BEGIN Stored data
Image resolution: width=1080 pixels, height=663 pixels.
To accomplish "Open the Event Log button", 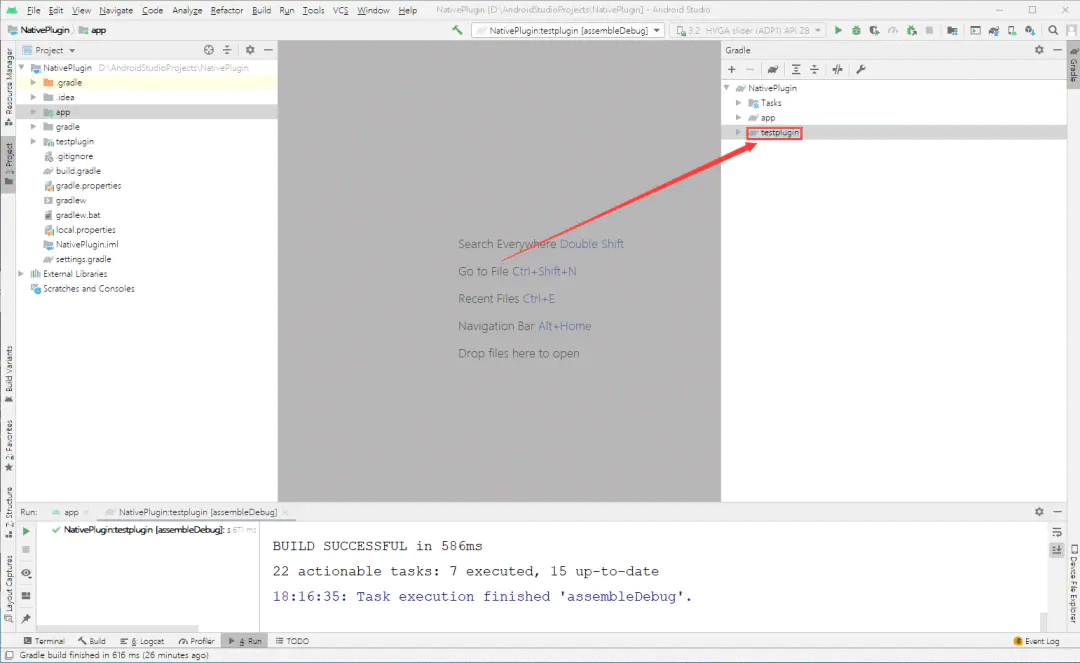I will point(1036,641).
END Stored data
BEGIN Stored data
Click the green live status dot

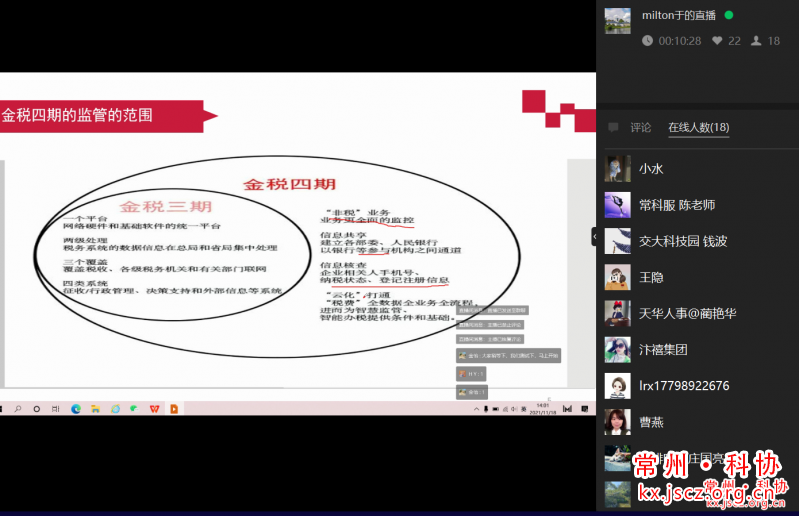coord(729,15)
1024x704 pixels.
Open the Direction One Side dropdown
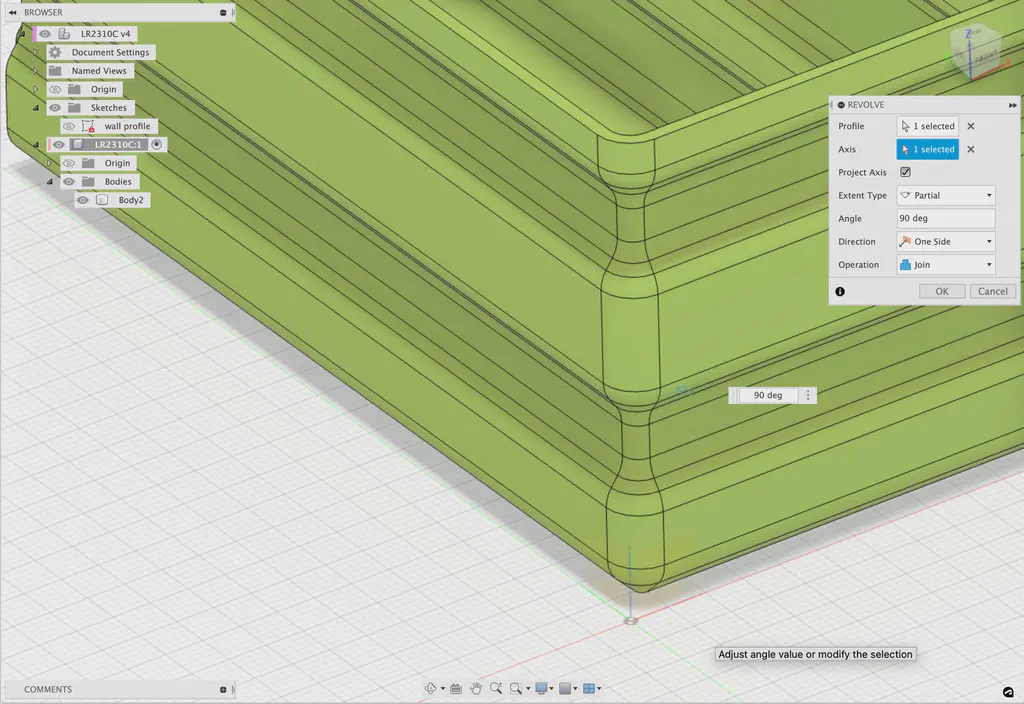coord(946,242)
END Stored data
Work instructions | Read through the records above and copy the lines that contain "pixels".

Task result |
Image resolution: width=1080 pixels, height=663 pixels.
1024x704 pixels.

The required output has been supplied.